Andrew Young, the man claiming to be the father of John Edwards' mistress' 5-month-old baby, has remained mum since the former senator admitted to an affair with Rielle Hunter but denied paternity of the child.
In sticking to his claim that he's the father, those close to the scandal say that Young is being used as a fall guy by Edwards and is not the baby's father.
A former well-placed campaign worker, who had inside knowledge of the relationship with Edwards during the time the videographer worked for the campaign, told FOXNews.com in an email: "There was no relationship between her and Andrew Young."
Frances Quinn Hunter, called Quinn, was born on Feb. 27, 2008, and no father was listed on the child's birth certificate.
In December, when the National Enquirer reported that a then-pregnant Hunter was having an affair with Edwards, Young released a statement through his attorney Pamela Marple claiming he was the father. "Senator Edwards knew nothing about the relationship between these former co-workers, which began when they worked together in 2006."
When recently contacted by FOXNews.com Marple refused to comment further.
But questions continue to swirl about who is the real father.
Edwards said he was "happy to take a paternity test", but Hunter, speaking through her attorney, said she refuses to agree to a genetic test "now or in the future."
Others close to the affair say they also have reason to suspect that Edwards somehow convinced Young to claim paternity of Quinn.
Pigeon O'Brien, a former friend of Hunter's who was in close contact with the videographer during the time of the affair, said that Edwards isn't coming clean with all the details and believes the ex-senator is the father.
"I can't think that there is another possible explanation, knowing the way I know Rielle," she told FOXNews.com.
Young's career with the once promising presidential candidate began back in 1998 when Edwards first ran for the U.S. Senate.
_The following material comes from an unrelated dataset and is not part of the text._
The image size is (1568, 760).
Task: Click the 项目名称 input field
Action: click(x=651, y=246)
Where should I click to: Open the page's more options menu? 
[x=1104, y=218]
He continued on when Edwards began his bid for president, and worked as his North Carolina finance director.
A former campaign aide, speaking on condition of anonymity said Young was a close aide to Edwards, but not a central figure to the campaign.
"He was an Edwards loyalist — an aide to the family more than he was a campaign professional, the aide said. "He was more of an Edwards buddy and personal aide than anything else."
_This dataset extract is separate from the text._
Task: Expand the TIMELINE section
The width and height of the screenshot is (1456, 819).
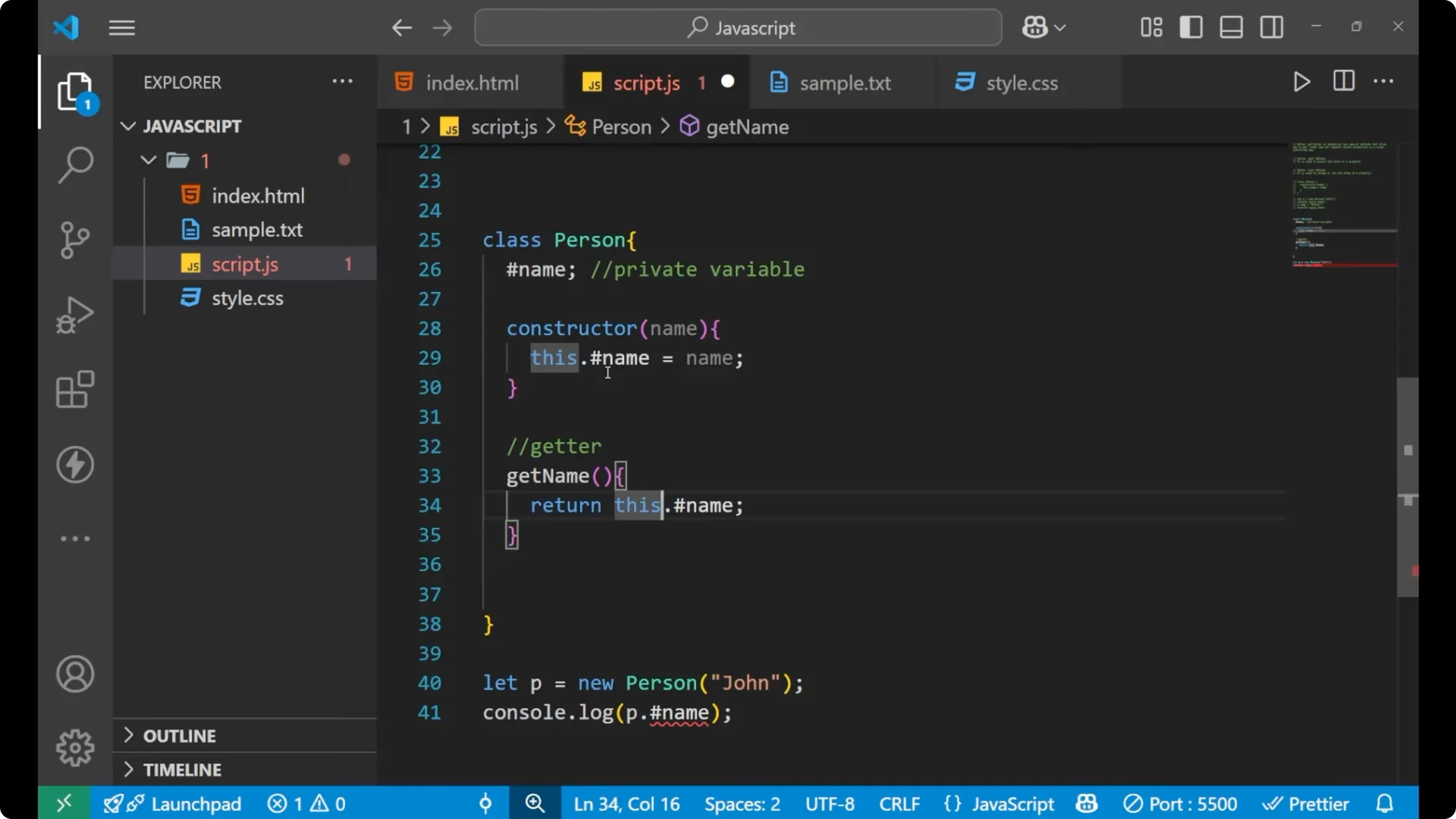Action: pos(184,769)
Young was said to work long hours traveling around North Carolina raising money, organizing fundraisers and planning telethons from his office at the campaign's Chapel Hill headquarters.
Another former campaign worker, also speaking on condition of anonymity, described Young as "a personable and hard working motivator" — unflinching in his loyalty to Edwards.
But other facts reveal a different side to Young.
According to public records obtained by FOXNews.com, Young was arrested in 1997 when he pleaded guilty to driving while intoxicated in Raleigh, N.C. But that is not his only criminal offense.
As well as getting arrested on drunk driving on more than one occasion other charges include check forgery, burglary and possession of alcohol on city property.
And a former aide said his reputation as a womanizer didn't earn him high marks among Edwards' campaign staff either.
"There were rumors that he was with other women who were not his wife even before the first Hunter story broke," said the aide.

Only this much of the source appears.